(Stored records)
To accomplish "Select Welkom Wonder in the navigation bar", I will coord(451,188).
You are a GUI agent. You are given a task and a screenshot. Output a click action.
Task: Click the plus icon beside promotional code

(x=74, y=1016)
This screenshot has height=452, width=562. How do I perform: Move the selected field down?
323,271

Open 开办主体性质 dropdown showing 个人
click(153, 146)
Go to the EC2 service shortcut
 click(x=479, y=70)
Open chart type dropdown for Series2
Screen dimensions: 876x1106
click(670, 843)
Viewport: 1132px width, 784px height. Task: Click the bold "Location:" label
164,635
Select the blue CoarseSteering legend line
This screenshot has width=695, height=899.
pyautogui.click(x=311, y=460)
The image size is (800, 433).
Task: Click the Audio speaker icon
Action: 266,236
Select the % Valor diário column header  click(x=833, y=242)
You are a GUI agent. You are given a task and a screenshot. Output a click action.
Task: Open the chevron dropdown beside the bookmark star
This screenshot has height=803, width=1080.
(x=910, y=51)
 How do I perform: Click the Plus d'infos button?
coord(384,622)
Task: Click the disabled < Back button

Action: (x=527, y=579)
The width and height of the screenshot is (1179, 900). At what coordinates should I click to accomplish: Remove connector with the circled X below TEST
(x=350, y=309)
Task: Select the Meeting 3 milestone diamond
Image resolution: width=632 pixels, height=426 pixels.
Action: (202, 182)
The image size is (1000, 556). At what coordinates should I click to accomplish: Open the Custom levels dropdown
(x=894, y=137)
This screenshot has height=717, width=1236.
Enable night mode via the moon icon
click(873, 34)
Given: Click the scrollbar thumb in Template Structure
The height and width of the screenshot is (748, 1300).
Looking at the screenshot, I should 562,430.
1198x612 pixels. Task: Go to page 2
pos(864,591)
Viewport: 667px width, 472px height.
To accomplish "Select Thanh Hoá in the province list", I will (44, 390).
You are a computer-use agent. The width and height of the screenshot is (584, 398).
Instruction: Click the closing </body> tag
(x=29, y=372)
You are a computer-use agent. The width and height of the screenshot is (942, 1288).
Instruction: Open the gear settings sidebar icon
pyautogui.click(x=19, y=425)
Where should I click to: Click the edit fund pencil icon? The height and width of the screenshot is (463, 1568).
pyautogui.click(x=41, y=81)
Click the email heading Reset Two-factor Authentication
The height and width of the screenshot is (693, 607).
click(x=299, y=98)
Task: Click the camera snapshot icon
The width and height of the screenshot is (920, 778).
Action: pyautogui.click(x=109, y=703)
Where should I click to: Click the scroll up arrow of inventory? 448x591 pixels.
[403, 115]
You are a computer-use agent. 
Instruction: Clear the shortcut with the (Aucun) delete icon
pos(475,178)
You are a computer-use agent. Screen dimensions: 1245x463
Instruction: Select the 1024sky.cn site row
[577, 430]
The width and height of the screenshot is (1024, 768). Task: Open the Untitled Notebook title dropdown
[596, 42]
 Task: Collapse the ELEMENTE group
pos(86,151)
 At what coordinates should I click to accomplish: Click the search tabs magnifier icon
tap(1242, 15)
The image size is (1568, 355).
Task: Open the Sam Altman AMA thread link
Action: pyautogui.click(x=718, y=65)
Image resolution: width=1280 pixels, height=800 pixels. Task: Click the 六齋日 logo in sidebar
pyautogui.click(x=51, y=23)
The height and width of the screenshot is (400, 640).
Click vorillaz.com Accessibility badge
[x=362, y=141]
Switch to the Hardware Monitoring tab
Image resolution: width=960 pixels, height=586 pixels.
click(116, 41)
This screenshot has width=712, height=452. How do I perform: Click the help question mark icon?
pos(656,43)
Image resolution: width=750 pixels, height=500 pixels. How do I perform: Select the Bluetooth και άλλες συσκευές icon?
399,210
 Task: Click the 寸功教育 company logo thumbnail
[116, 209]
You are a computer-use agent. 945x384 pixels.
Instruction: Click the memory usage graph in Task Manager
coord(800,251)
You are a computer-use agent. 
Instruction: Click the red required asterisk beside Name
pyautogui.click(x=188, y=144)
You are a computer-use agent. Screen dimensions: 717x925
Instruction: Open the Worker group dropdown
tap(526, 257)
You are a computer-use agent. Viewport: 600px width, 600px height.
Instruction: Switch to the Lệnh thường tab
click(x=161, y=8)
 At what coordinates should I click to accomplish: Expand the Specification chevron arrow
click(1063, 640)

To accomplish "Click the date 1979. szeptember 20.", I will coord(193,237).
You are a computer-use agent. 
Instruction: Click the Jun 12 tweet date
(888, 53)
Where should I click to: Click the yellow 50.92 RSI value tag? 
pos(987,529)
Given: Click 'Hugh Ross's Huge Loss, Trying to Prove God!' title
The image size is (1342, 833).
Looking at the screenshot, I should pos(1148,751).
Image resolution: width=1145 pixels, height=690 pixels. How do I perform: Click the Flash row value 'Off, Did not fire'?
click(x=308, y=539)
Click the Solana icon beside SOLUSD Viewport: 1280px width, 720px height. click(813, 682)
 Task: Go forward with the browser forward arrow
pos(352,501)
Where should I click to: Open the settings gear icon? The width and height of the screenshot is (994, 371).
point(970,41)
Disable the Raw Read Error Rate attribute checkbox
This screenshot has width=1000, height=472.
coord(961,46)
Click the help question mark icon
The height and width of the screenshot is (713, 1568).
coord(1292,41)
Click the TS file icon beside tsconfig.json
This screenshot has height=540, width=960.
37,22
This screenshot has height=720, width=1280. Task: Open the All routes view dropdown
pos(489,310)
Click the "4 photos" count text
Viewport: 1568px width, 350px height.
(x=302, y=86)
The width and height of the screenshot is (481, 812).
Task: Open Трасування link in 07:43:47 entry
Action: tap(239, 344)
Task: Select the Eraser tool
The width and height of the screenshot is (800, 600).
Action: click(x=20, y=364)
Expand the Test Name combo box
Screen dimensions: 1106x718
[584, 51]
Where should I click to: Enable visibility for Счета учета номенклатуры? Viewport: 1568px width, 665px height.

*WHAT YOU WILL DO*.
Nothing but the lines above from the one containing "Instruction: Clear the" through the one containing "The height and width of the screenshot is (400, 640)." should appear in the answer, each repeated exactly.

*ANSWER SECTION*.
Instruction: Clear the shortcut with the (Aucun) delete icon
pos(475,178)
You are a computer-use agent. Screen dimensions: 1245x463
Instruction: Select the 1024sky.cn site row
[577, 430]
The width and height of the screenshot is (1024, 768). Task: Open the Untitled Notebook title dropdown
[596, 42]
 Task: Collapse the ELEMENTE group
pos(86,151)
 At what coordinates should I click to accomplish: Click the search tabs magnifier icon
tap(1242, 15)
The image size is (1568, 355).
Task: Open the Sam Altman AMA thread link
Action: pyautogui.click(x=718, y=65)
Image resolution: width=1280 pixels, height=800 pixels. Task: Click the 六齋日 logo in sidebar
pyautogui.click(x=51, y=23)
The height and width of the screenshot is (400, 640).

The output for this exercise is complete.